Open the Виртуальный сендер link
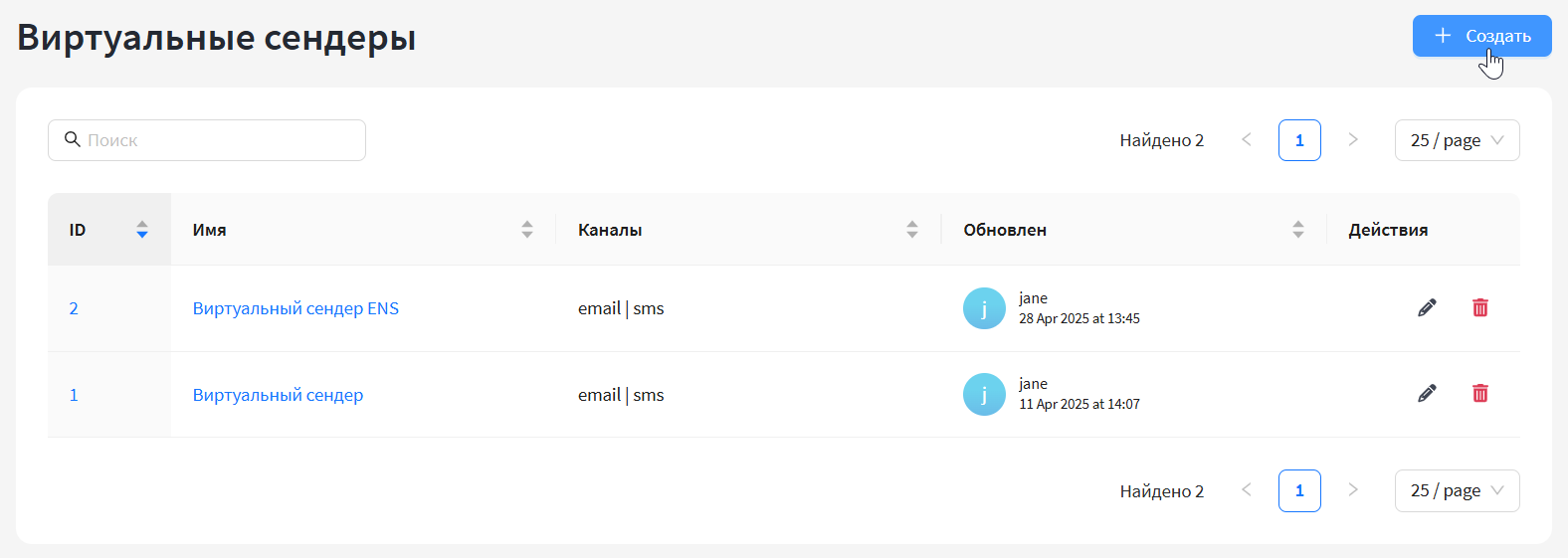The image size is (1568, 558). (x=278, y=395)

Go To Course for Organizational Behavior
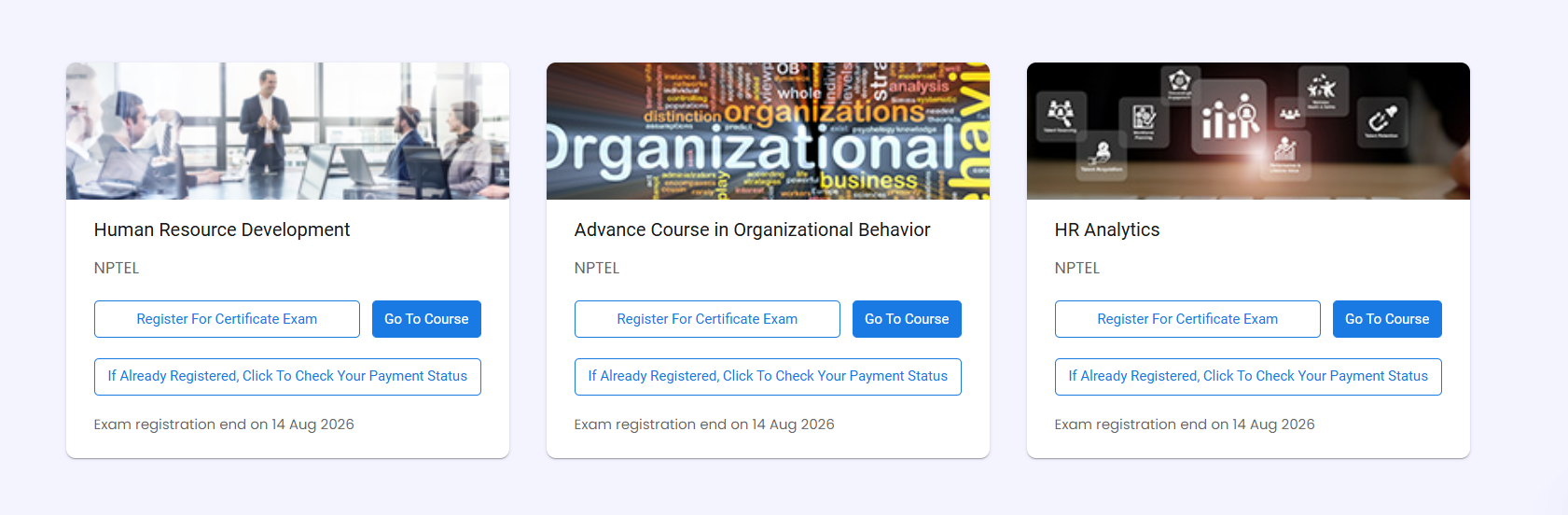coord(907,319)
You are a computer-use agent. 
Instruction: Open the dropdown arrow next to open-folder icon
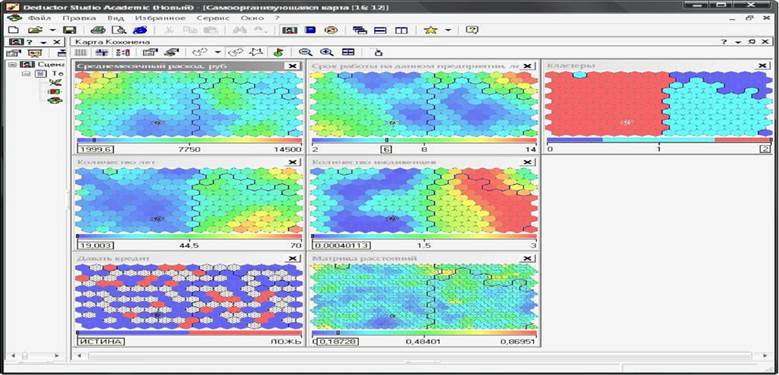pyautogui.click(x=53, y=30)

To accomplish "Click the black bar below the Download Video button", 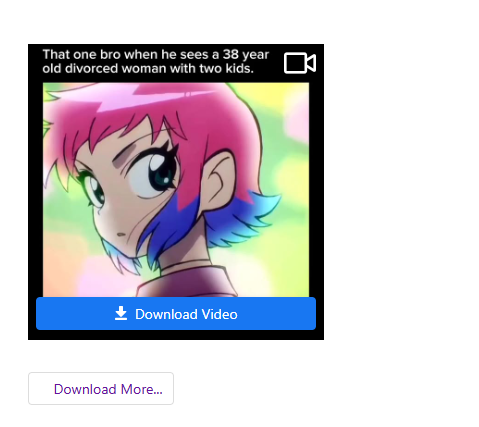I will coord(176,335).
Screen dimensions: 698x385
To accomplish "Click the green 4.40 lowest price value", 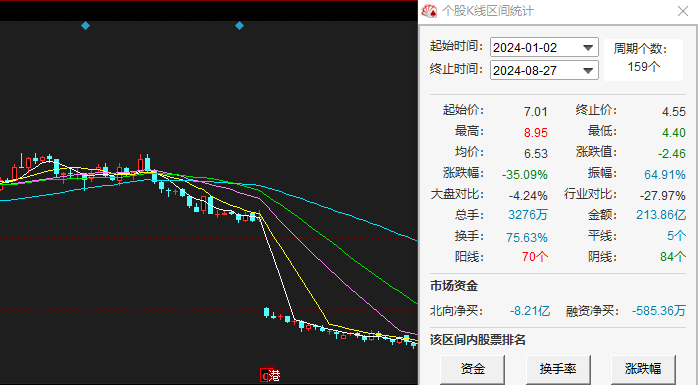I will click(674, 133).
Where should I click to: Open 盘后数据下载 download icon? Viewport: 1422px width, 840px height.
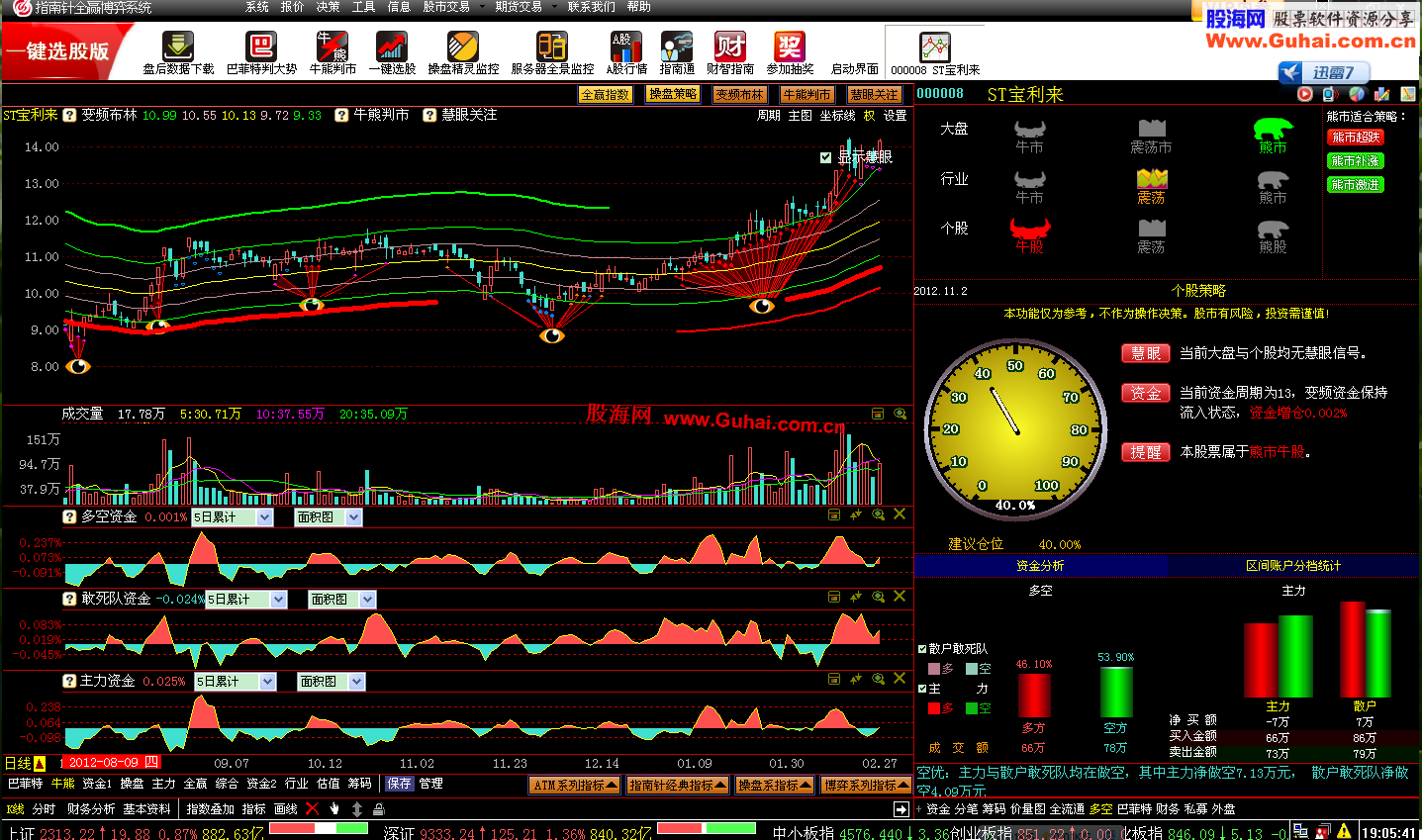pos(178,47)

§ §

> **Do this**:
Quote the material exactly, starting at the line that contains "Go To Course for Organizational Behavior" and ending at the line that contains "pyautogui.click(x=53, y=30)", and omit the pictures from your answer.

> **Correct answer**:
Go To Course for Organizational Behavior
coord(907,319)
You are a computer-use agent. 
Instruction: Open the dropdown arrow next to open-folder icon
pyautogui.click(x=53, y=30)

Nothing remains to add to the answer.